Re: language negotiation and search engines

On Wed, 1 Sep 2004, Reto Bachmann-Gmuer wrote:

 >
 >
 > hello

Hi Reto,

 >
 > I'm wondering how search engines should handle pages with language
 > negotiation where the different laguage versions of a page have only one
 > url.
 >
 > A way for a search engine would be the following:
 > - the 1st request with all the handled languages with different q-values
 > in the accept-language-header.
 > e.g.
 > Accept-Language: rm; q=1, es; q=.99, de; q=.98, fr; q=.97, en; q=.95
 > (If a search engine wants so support all 137-iso languages this header
 > becomes quite long, not to mention language variants)
 >
 > - the second request accepts all languages except the language in which
 > the first request has been answered and all languages that had a higher
 > q-value than this one in the previous request.
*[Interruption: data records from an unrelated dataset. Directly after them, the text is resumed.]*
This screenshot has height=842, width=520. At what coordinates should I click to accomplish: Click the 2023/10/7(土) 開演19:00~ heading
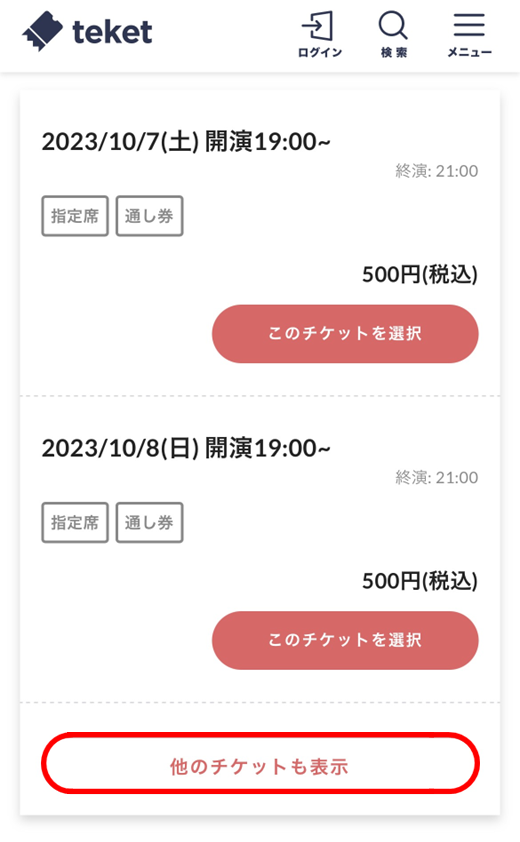point(186,142)
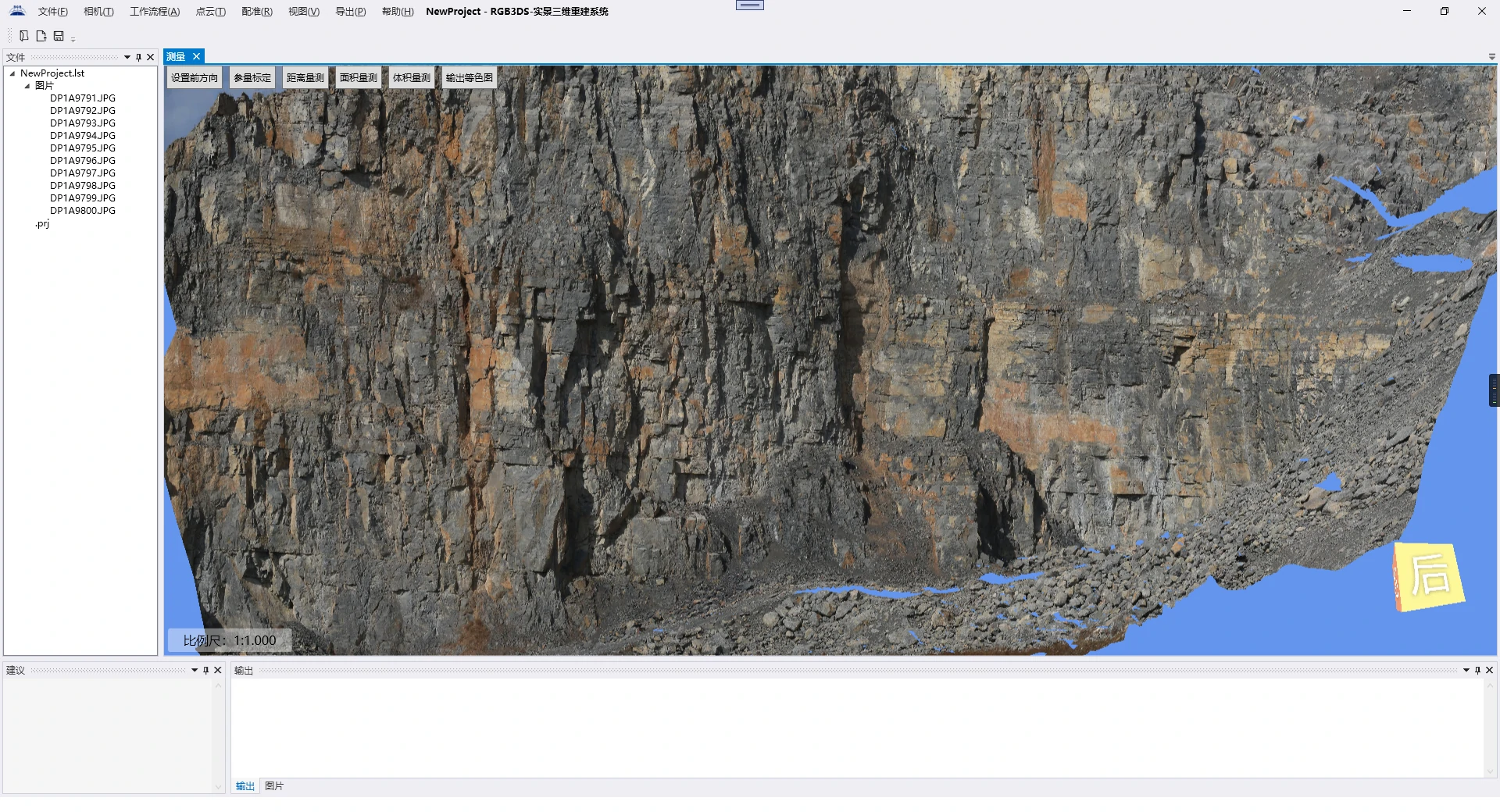The image size is (1500, 812).
Task: Click the handle on viewport right edge
Action: 1494,390
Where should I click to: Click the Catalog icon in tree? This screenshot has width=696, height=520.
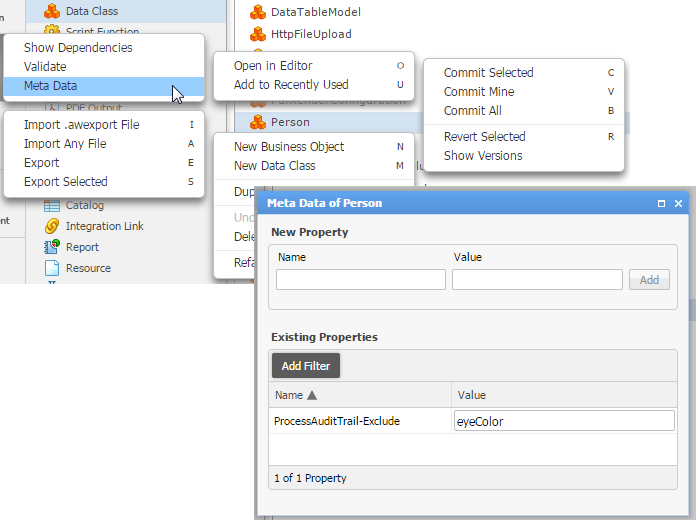click(x=51, y=205)
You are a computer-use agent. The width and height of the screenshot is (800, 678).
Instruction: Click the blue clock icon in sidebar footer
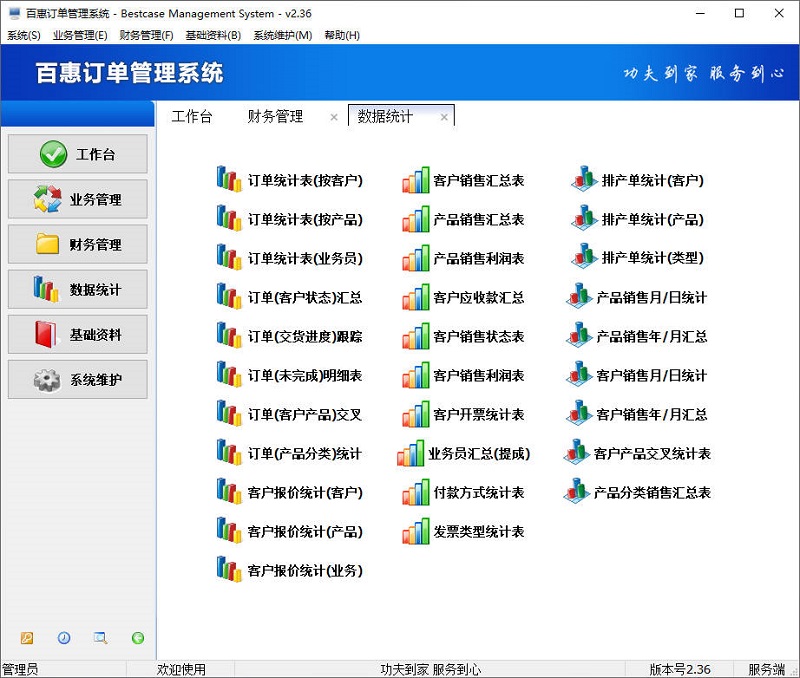(x=64, y=638)

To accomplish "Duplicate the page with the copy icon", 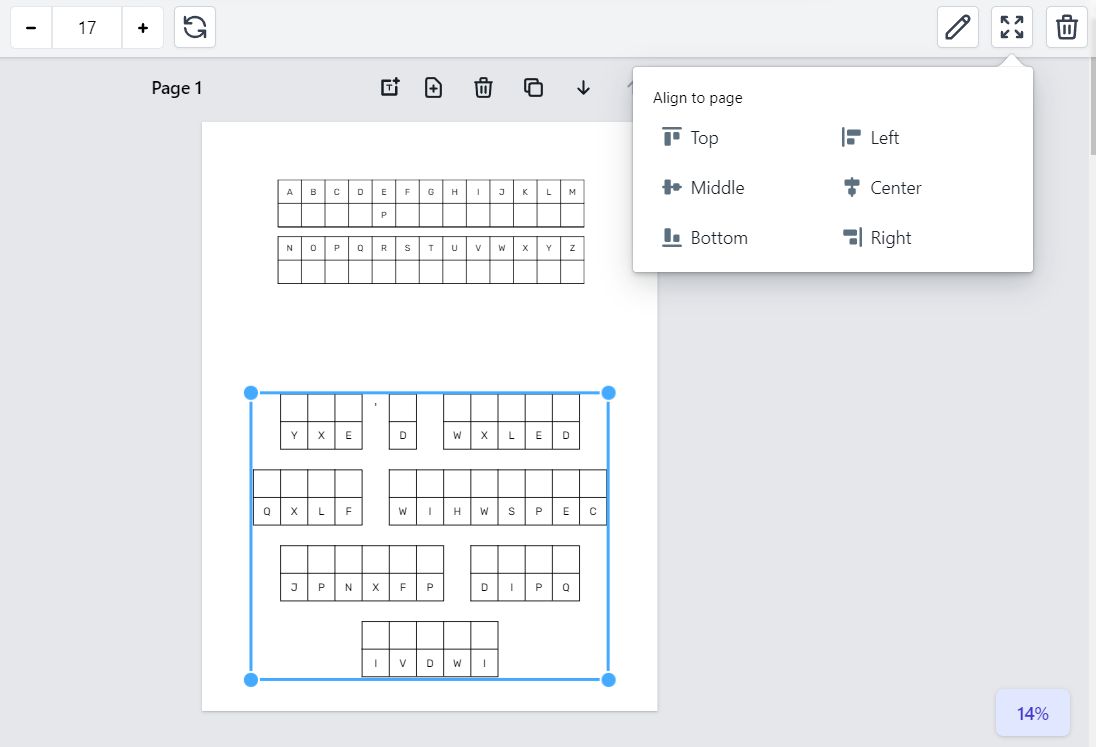I will pos(534,88).
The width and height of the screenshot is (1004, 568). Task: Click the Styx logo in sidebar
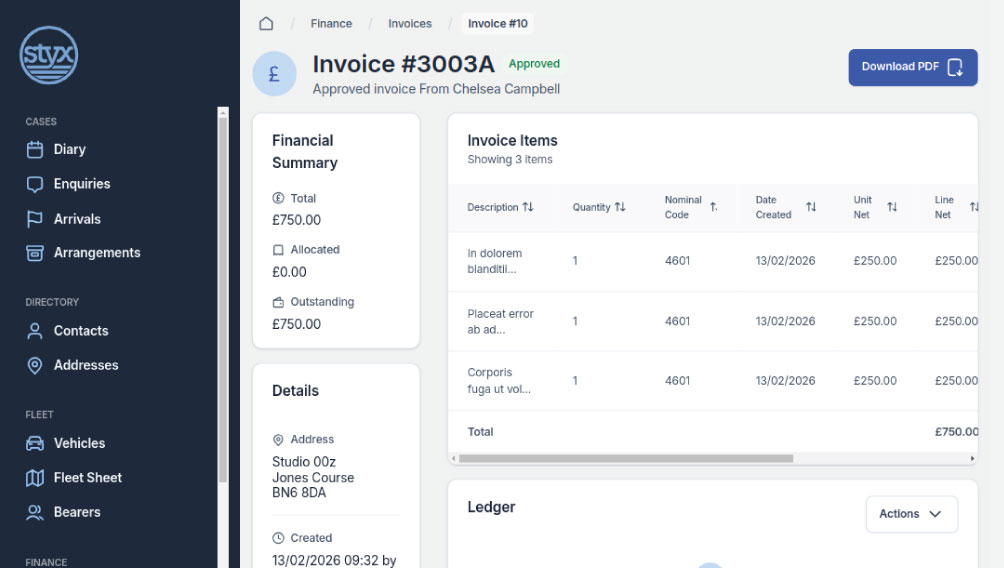click(48, 55)
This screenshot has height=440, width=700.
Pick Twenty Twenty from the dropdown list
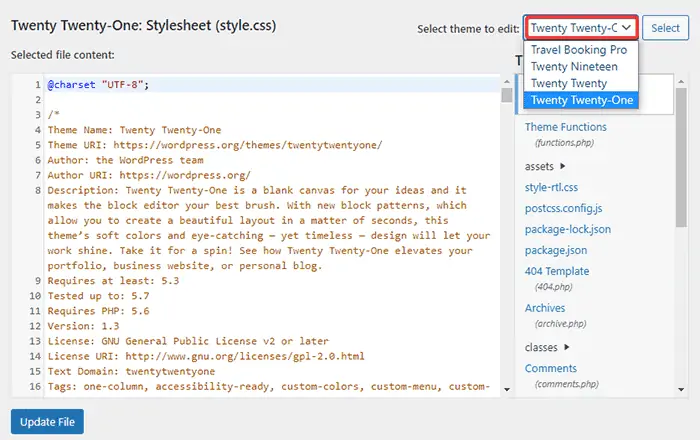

Repeat this until the
 > server returns a language-version that has already been returned before
 > or the list of remaining accept-languages is empty.
 > e.g.
 > When the first request has benn answered with a resource in german (de),
 > the socond request would be:
 > Accept-Language: fr; q=1, en; q=.99
 >
 > To reduce the number of requests necessary more seldomly available
 > languages should have higher q-values in the http-request.
 >
 > The disadvantage of this solution is that many resources have to be
 > requested more times than necessary, are there better solutions?
 > Wouldn't it be useuful to have a http-response-header indicating all
 > available languages?

For a very general case, the above solution is probably a good (but
expensive) one if you really want to discover all languages.  However, it
is not guaranteed to work for all webservers, as webservers are free to do
`illogical' things like ignore the exact contents (including quality
values) of the accept header you send.

You are also asking if there are useful http response headers.  There are.
But you might not get them by default.

Basically, web servers that implement (at least some parts of) transparent
content negotiation (rfc2295) will include various mechanisms that are
helpful for the search engine.  The Apache server does implement
transparent content negotiation for language variants.  Of course page
authors are not required to use the apache module in question, they can
craft their own non-transparent language negotiation system if they want,
but in general they won't.

To give an example of how the transparent content negotiation mechanisms
help search engines, a search engine could send:

GET / HTTP/1.0
Host: www.debian.org
Negotiate: vlist

(so with a `negotiate' header field from frc2295) and this would yield

HTTP/1.1 300 Multiple Choices
Date: Wed, 01 Sep 2004 20:34:53 GMT
Server: Apache/1.3.26 (Unix) Debian GNU/Linux PHP/4.1.2
Alternates: {"index.ar.html" 1 {type text/html} {language ar} {length
17902}}, {"index.bg.html" 1 {type text/html} {language bg} {length
19560}}, {"index.ca.html" 1 {type text/html} {language ca} {length
16852}}, {"index.cs.html" 1 {type text/html} {language cs} {length
16962}}, {"index.da.html" 1 {type text/html} {language da} {length
16607}}, {"index.de.html" 1 {type text/html} {language de} {length
17217}}, {"index.el.html" 1 {type text/html} {language el} {length
17052}}, {"index.en-gb.html" 1 {type text/html} {language en-gb} {length
16726}}, {"index.en-us.html" 1 {type text/html} {language en-us} {length
16726}}, {"index.en.html" 1 {type text/html} {language en} {length
16726}}, {"index.eo.html" 1 {type text/html} {language eo} {length
16684}}, {"index.es.html" 1 {type text/html} {language es} {length
17210}}, {"index.fi.html" 1 {type text/html} {language fi} {length
16490}}, <etc, etc>

with an Alternates header that is very useful for the search
engine.

Servers or URLs that do not implement transparent content negotiation can
still return Alternates headers to give hints to search engines (even if
the language variants are not available under different URLs, as is
required by transparent content negotiation, but all just under one top
level URL), but I doubt if that is used much, if at all.

 >
 > cheers,
 > reto

Hope this helps,

Koen.

Received on Thursday, 2 September 2004 05:04:24 UTC